Parfois, réfléchir est envahissant. Parfois, ça ronge de l'intérieur, sans jamais lâcher. Il y a ces pensées, là, partout, à gauche puis à droite, dans le ciel et dans les nuages, dans le cœur. Parfois réfléchir est difficile, et Jimin trouve ça drôle, à quel point ce qui est censé différencier l'Humain des Animaux est ce qui lui pèse probablement le plus. Peut-être qu'il préfèrerait être un chien.

C'est à peu près ce qu'il se dit, ce qui se reflète dans ses yeux, dans son regard vide. Il est le seul à ne pas bouger, à ne pas faire attention. Dans la cour, sur le terrain, il y a un chien qui chasse un chat, et tout le monde regarde par la fenêtre. Tout le monde, sauf Jimin. Jimin qui n'a pas assez dormi, Jimin qui n'en a rien à faire, Jimin qui a l'impression d'être un poteau enfoncé dans un océan mouvant d'harpies en quête de divertissement.

C'est drôle. C'est juste un chat et un chien.
Parfois, il en faut peu.

Le professeur les rappelle à l'ordre. Tout le monde se calme à peu près, et les deux animaux sont partis de la cour. Personne ne saura jamais vraiment si le chat a survécu, ou s'il va se retourner et tuer le chien. Maintenant, leur destin est dans les mains de l'imagination de tous ces élèves. Sauf celle de Jimin.

Jimin, il reste là. Et rien ne le percute. Même pas Jungkook qui lui demande si tout va bien.

« -Je vais partir. Je me sens pas bien.

-Ok. »

Son ami ne pose pas vraiment de question, et ça l'arrange.

Jimin lève la main, dit à son professeur qu'il est malade, qu'il va vomir, et s'enfuit de cet endroit, sans regarder derrière lui, ni faire attention au visage inquiet de Jungkook. Il étouffait, et peut-être bien qu'il allait vraiment finir par vomir.

Il court dans les couloirs vides, parce que ça le libère, et il le sent. Il court dans les escaliers, espère que ses poumons vont tenir le coup, et accélère encore le rythme. Un instant, c'est comme si le lycée devenait beaucoup trop lourd, comme un poids oppressant qu'il ne pouvait plus supporter. Et en fait, ce n'est pas tout comme, c'est le cas. Jimin en a assez de faire tout ce qu'on lui demande et tout ce qu'on attend de lui. Jimin ne veut plus être comme ça.

Jimin voudrait changer. Sans se rendre compte que c'est déjà ce qu'il fait, continuellement.

Sans ralentir, il passe à travers la porte d'entrée, et ça fait du bien, tout l'air frais qui s'offre à lui. Il suffoquait presque, et là, il vit presque.

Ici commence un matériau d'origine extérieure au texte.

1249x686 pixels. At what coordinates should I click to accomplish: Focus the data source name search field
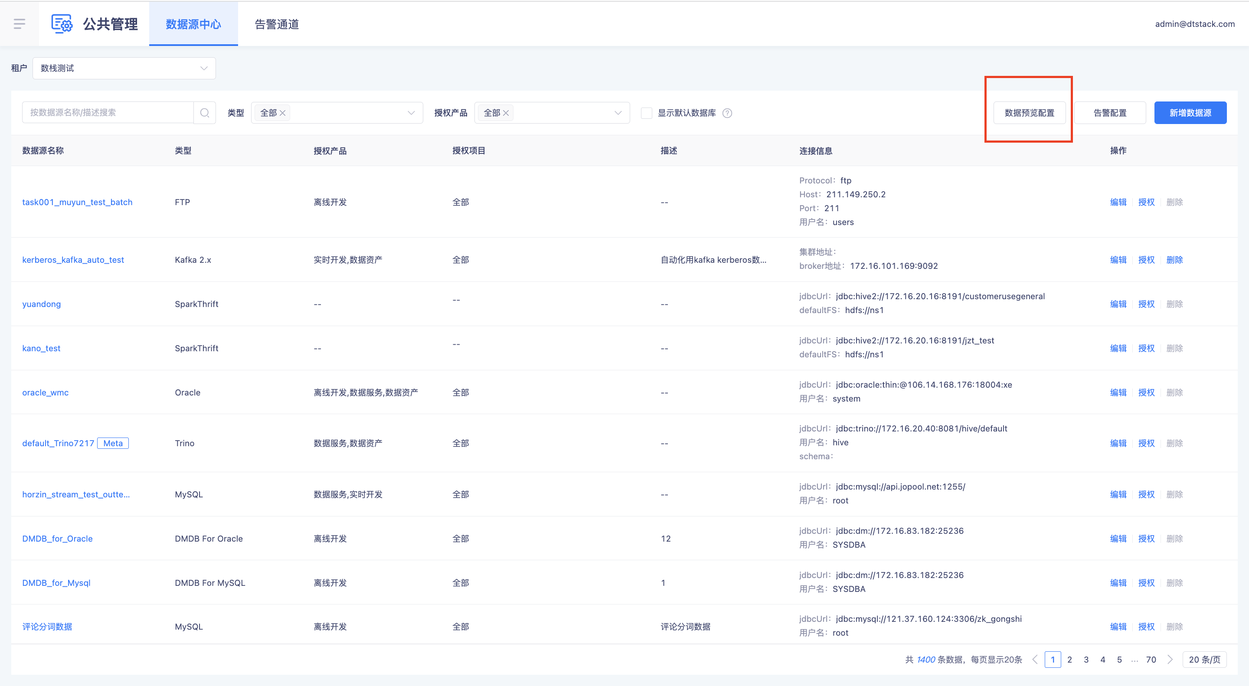click(108, 113)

Il traverse le terrain de foot, parce que personne n'y fait du sport. Et au plein milieu, il se jette par terre, pour se sentir en vie. Il regarde le ciel, encore. Il regarde son portable, encore. Il ferme les yeux.

Juste là, un chien chassait un chien, et ça fascinait tout le monde. Maintenant, c'est Jimin qui chasse le ciel, et tout le monde s'en fout.

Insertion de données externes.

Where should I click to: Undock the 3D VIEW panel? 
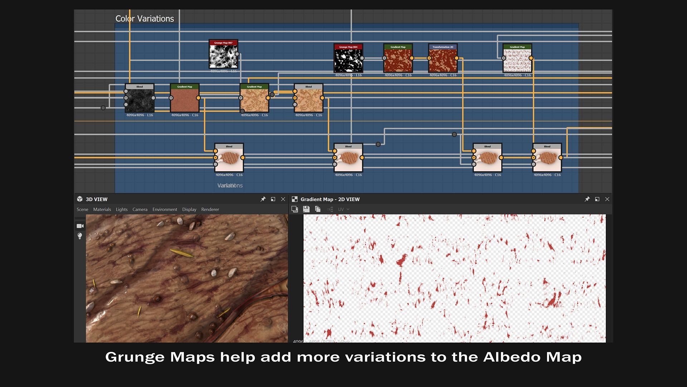[273, 199]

Un sac à dos tombe à quelques centimètres de sa tête. Il rouvre les yeux, relève la tête, voit Violette, qui a un visage moqueur.

« -Bah alors. (elle sourit.)

-Chut. (il lui tend son majeur.) »

Violette tend la main, Jimin l'attrape par l'avant-bras. Ils s'observent, elle le relève, et derrière sa tête, le soleil, qui éblouit Jimin. Violette a l'air d'avoir tout compris. Violette a toujours l'air d'être au bon endroit au bon moment. Violette a toujours l'air sûre d'elle, et d'un coup, Jimin se demande comment il a pu croire qu'elle allait remplacer Hoseok.

« -On s'en va ?

-T'as pas cours ?

-Non. Toi ?

-Je suis malade. (le mot en italique, il le fait sentir avec sa voix.)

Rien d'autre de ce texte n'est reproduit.